- Promotional poster
- Directed by: Dario Russo
- Starring: "Franco Franchetti" (David Ashby) "Leombruno Tosca"
- Production company: Alrugo Entertainment
- Release date: 8 November 2007;
- Country: Australia
- Languages: Italian English (subtitles)
- Budget: AU$9,500

= Italian Spiderman =

Italian Spiderman (Note: The title of Italian Spiderman is intentionally spelled without the hyphen present in Spider-Man) is an Australian short film parody of Italian action–adventure films of the 1960s and 1970s, first released on YouTube in 2007. The parody purports to be a "lost Italian film" by Alrugo Entertainment, an Australian film-making collective formed by Dario Russo, Tait Wilson, David Ashby, Will Spartalis and Boris Repasky.

A trailer was released, followed by a full-length short feature composed of ten mini-episodes.

==Plot==
Italian Spiderman (David Ashby, credited as "Franco Franchetti") faces a stranger in a game of blackjack. The stranger suggests raising the stakes and threatens to kill Italian Spiderman if he loses, to which Italian Spiderman agrees. The stranger draws a king and an ace, and, believing he has won, prepares to shoot Italian Spiderman. However, Italian Spiderman draws the same cards and immediately attacks the stranger's henchmen with a shotgun. The stranger is revealed to be the supervillain Captain Maximum (Leombruno Tosca), who escapes by transforming into a snake as Italian Spiderman flees the scene on his motorcycle.

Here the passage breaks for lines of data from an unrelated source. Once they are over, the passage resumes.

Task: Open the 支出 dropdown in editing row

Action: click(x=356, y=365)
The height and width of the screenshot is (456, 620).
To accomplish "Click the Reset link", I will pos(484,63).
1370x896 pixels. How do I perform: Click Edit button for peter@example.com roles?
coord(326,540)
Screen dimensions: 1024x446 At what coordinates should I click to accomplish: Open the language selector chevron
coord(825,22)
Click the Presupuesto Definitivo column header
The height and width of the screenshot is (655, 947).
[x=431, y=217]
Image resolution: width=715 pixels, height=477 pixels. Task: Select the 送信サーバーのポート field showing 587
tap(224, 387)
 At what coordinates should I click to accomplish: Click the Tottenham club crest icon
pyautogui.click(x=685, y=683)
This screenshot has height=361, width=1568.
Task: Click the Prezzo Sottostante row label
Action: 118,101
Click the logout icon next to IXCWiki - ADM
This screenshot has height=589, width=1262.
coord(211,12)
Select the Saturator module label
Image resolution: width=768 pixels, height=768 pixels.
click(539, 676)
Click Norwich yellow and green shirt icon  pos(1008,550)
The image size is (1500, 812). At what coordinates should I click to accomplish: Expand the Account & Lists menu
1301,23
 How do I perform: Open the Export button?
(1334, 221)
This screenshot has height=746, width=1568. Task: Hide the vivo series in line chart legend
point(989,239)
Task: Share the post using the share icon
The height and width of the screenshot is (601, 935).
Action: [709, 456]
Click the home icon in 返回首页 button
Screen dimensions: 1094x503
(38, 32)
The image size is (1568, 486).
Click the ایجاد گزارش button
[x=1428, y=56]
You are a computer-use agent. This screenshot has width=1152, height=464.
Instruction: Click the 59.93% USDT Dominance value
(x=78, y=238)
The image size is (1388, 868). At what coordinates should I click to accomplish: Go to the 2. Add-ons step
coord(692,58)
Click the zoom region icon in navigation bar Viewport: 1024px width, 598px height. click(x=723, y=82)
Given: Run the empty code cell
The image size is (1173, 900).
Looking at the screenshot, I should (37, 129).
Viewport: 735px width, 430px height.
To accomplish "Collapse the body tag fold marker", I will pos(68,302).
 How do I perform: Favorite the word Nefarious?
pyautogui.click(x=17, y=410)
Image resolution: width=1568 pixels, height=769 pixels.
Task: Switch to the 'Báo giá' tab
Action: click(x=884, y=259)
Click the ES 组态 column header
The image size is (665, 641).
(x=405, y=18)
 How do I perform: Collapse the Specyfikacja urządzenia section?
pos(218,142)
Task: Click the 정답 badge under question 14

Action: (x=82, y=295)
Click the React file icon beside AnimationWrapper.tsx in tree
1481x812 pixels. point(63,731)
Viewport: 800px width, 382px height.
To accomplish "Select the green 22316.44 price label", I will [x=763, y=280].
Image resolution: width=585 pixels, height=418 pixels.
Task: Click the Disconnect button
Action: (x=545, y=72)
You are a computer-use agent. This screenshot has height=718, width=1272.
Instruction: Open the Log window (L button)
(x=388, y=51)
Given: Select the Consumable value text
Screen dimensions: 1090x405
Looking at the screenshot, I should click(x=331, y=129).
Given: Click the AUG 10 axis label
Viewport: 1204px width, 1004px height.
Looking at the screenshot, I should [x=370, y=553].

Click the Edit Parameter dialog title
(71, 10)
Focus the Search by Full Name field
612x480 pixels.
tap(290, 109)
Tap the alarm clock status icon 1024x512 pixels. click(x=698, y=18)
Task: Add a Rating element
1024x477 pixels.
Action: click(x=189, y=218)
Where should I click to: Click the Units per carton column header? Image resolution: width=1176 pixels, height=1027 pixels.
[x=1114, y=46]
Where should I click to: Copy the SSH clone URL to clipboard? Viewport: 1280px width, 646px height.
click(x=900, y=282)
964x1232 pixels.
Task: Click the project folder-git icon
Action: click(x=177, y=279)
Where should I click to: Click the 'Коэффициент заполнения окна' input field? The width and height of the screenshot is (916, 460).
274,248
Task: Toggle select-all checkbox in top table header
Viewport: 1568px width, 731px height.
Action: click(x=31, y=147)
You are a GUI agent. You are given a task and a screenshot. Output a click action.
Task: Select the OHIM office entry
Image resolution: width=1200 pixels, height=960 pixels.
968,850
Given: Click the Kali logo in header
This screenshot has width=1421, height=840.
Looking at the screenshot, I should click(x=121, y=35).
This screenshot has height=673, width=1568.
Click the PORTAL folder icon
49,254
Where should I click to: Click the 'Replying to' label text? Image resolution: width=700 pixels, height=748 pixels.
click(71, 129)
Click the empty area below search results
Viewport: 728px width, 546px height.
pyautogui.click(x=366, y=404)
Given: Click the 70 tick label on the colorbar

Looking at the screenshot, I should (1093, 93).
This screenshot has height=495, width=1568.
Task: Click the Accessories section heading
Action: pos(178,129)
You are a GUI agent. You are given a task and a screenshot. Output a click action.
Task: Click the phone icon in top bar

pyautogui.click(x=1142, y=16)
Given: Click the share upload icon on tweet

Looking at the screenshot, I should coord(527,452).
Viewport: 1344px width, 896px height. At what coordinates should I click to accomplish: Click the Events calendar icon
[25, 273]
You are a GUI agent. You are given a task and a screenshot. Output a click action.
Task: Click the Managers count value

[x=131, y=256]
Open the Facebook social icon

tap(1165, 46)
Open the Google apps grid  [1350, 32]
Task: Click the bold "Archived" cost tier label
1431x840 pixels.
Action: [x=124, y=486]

Meanwhile, an asteroid from a distant galaxy crashes on Earth, where Professor Bernardi (Carmine Russo) discovers it. Upon researching it, he discovers that it contains a substance that can create duplicates of any living being and decides that Italian Spiderman is the only one who can have it. A crocodile-themed supervillain named Coccodrillo breaks into Italian Spiderman's home, but Italian Spiderman kills him before traveling to Professor Bernardi's laboratory to get the asteroid.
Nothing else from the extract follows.